The format is based on Keep a Changelog, and this project adheres to Semantic Versioning.

0.5.0 - 2023-07-18

Fixed

  • Properly handling Ns in the MSA, and in the denovo sequences (see PR #60 and PR #61 for more details);

Changed

  • scikit-learn, numpy and pytest dependencies updated;
  • The KMeans algorithm used is now elkan;

0.4.0 - 2022-11-22

Added

  • make_prg update command, that updates PRGs without requiring to rebuild MSAs and the PRG itself from scratch;
  • Trace (-vv) logging level, to track make_prg behaviour (intended for developers only);
  • Multithreading support (-t parameter);
  • A sample example;
  • 365 new tests (from 116 to 481 total tests), with test coverage >99% in non-argument parsing code;
  • Precompiled binary;

Changed

  • make_prg from_msa: input can now be a single file or a directory. If it is a single file, a <prefix>.prg.bin, a <prefix>.prg.fa, a <prefix>.prg.gfa and a <prefix>.update_DS.zip files are created. If it is a directory, all files in the directory are scanned and the same execution for a single file is done for each input file found. The output files are a collection of the single-input execution: a <prefix>.prg.bin.zip file will contain a collection of .prg.bin files, similar to <prefix>.prg.gfa.zip and <prefix>.update_DS.zip; <prefix>.prg.fa will be a multi fasta;

  • Other make_prg from_msa CLI changes (please run make_prg from_msa -h for a full description of the new parameters):

    • Parameters removed: --prg_name, --seqid, --no_overwrite;
    • Parameters added: -s, --suffix, -F, --force, -t, --threads, -g, --output-graphs;
    • Parameters changed: Replaced --outdir by --output_prefix;
  • The recursive clustering and collapse algorithm is now explicitly represented as a tree with internal data structures that remember the multiple sequence subalignment at any point of the recursion, as well as several other internal data, allowing the serialization and deserialization of the recursion tree at any point. Thus updates can be done avoiding any recomputation by firstly saving the state of the recursion tree to disk, and then loading this recursion tree, adding denovo sequences to some specific nodes, and triggering recomputation of the modified nodes. Any preorder traversal of the recursion tree yields the same order of recursive calls of the previous algorithm, thus allowing us to translate the algorithms in the previous version as preorder traversals with custom visit operations.
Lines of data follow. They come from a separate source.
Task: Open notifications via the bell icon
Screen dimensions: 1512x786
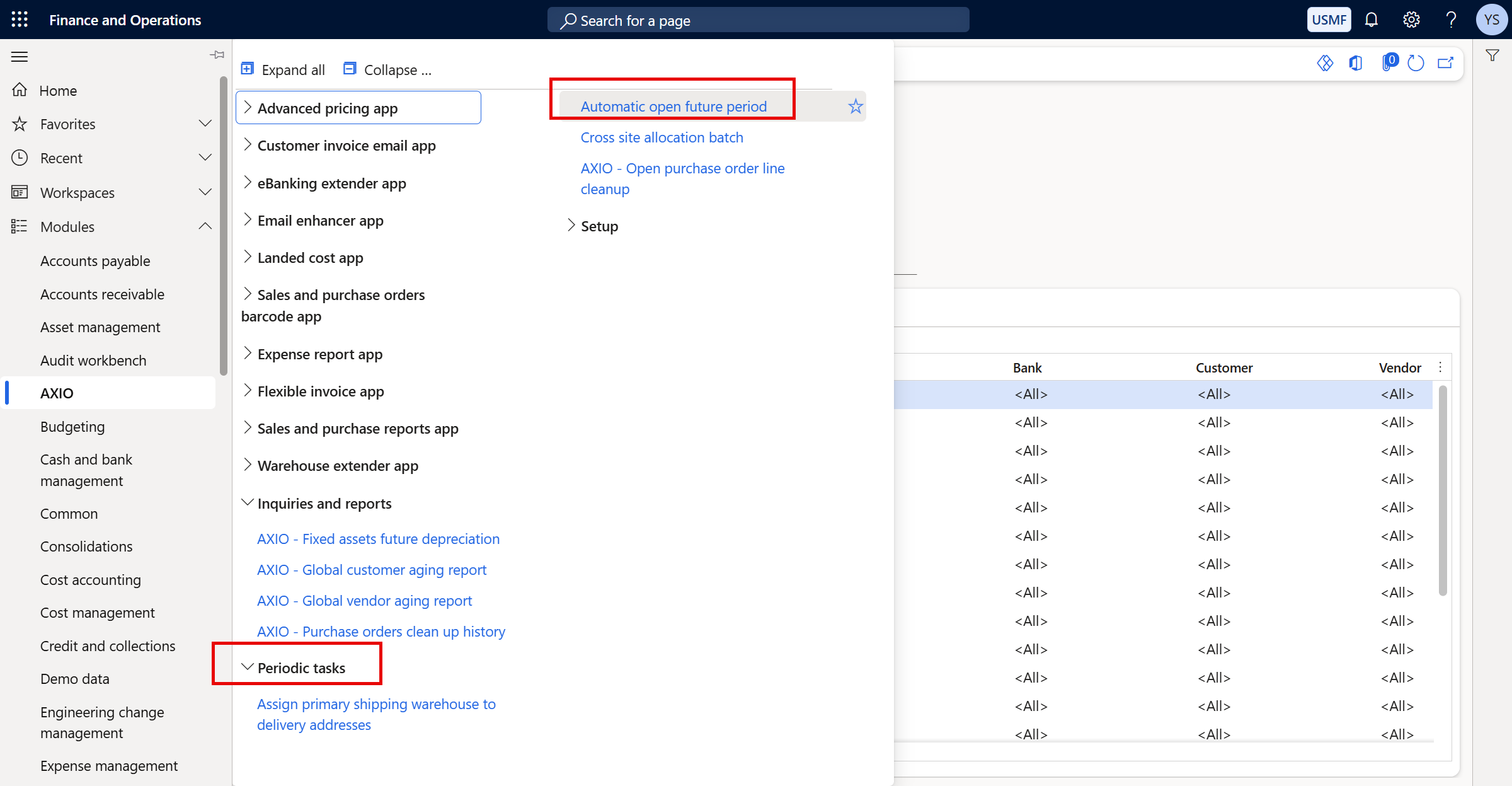Action: [1371, 20]
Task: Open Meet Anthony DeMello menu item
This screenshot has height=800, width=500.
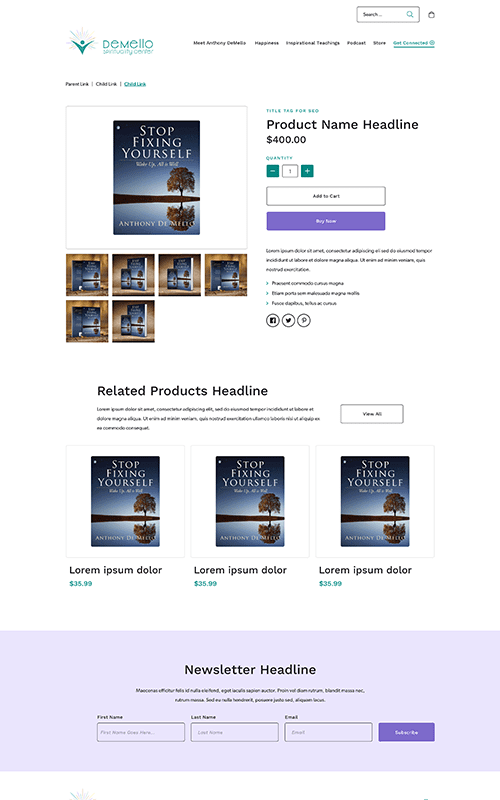Action: pyautogui.click(x=219, y=43)
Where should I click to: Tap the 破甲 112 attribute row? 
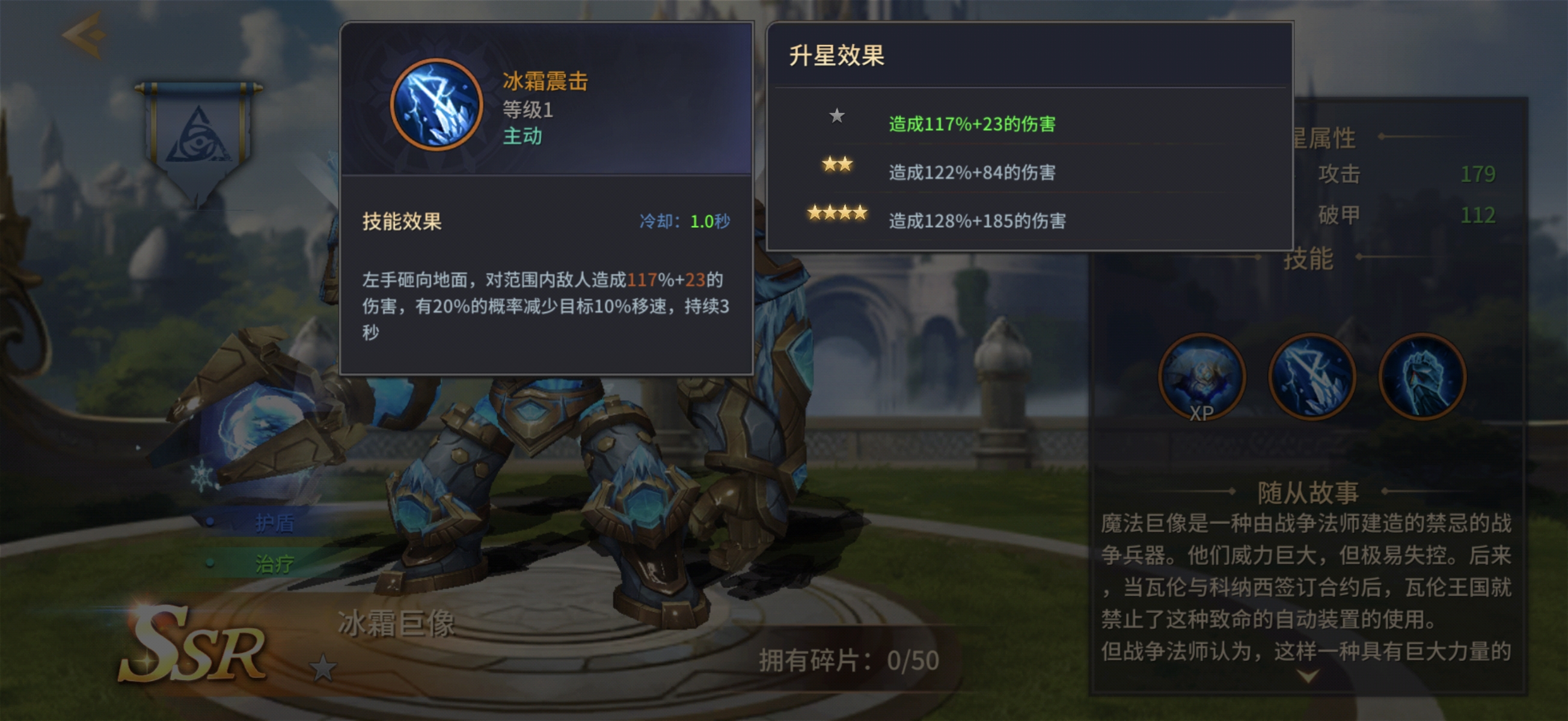(x=1406, y=214)
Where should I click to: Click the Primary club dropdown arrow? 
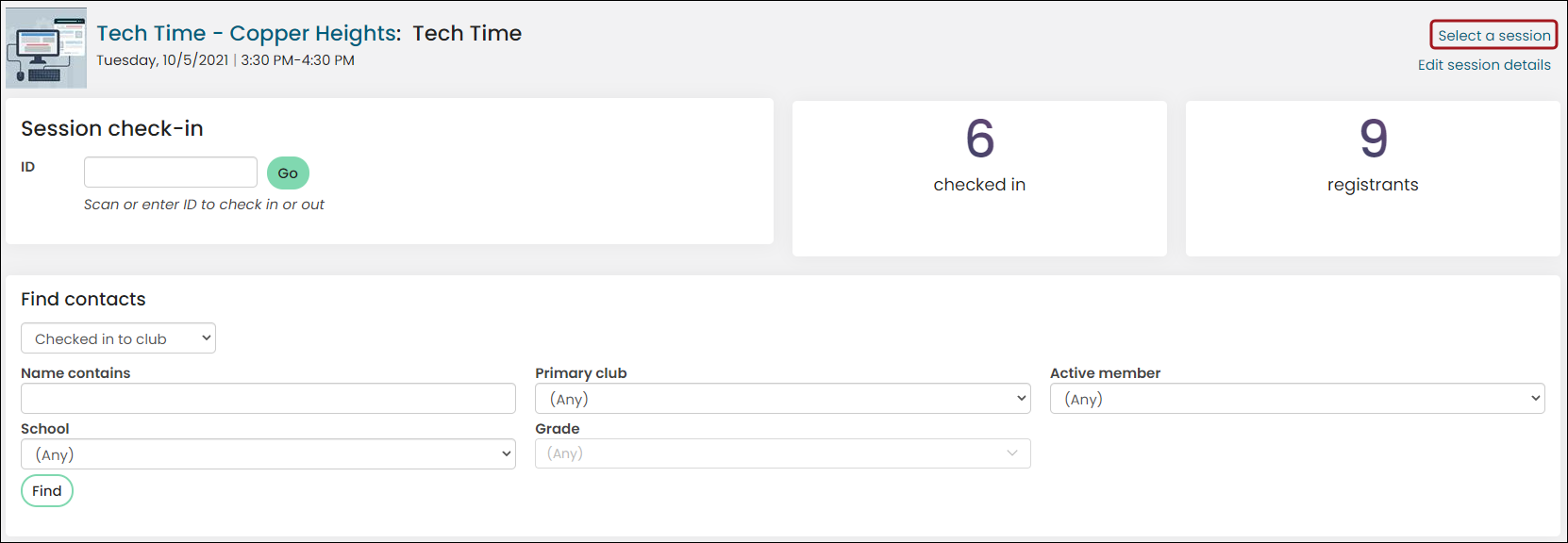tap(1022, 399)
  • Moved from setup.py to pyproject.toml

Fixed

  • Several minor bugs;
  • Heavy refactoring of almost the whole codebase;

Removed

  • Dropped support for python 3.7, supported python versions are: 3.8, 3.9, 3.10, 3.11.
  • Dropped support for Mac OS X;

0.2.0 - 2021-10-27

Added

  • New CLI:
    • -S, --seqid option to name the PRG sequence, which by default uses the file name.
    • -N shortcut for max nesting
    • -L shortcut for min match length
    • --log to enable specifying log file should go to path. Default behaviour is now that log goes to stderr by default
    • -O, --output-type option to specify what output files are required. Defaults to all
  • Integration test for nested variation

Removed

  • summary file

Changed

  • New CLI:
    • --prefix CLI parameter of from_msa subcommand removed in favor of CLI parameters --outdir and --prg_name, with sensible defaults (current working directory and MSA file name stem respectively). This allows finer control over where to place output files.
  • Output files:
    • No longer contain 'max_nesting' and 'min_match_length' in their names; these appear in the log files, and in the .prg fasta header.
    • .bin file now stores even integer markers at site ends; this is the format used by gramtools.
    • Summary file not written by default

Fixed

  • Bugfix (#27)- Part 1: clustering termination was not properly detected, causing spurious site production
  • Bugfix (#27)- Part 2: added criteria for not clustering, to reduce construction of ambiguous graphs

0.1.1 - 2021-01-22

Added

  • Dockerfile
  • -V option to get version

Changed

  • A test that was clustering all unique 5-mers was reduced to all 4-mers as the memory usage of all 5-mers was causing a segfault when trying to run the tests during the docker image build.

Removed

  • Singularity file as it is redundant with the new Dockerfile (that will be hosted on quay.io)
  • scipy dependency. We never actually explicitly use scipy.

0.1.0 - 2021-01-20

Added

  • This CHANGELOG file to hopefully serve as an evolving example of a standardized open source project CHANGELOG.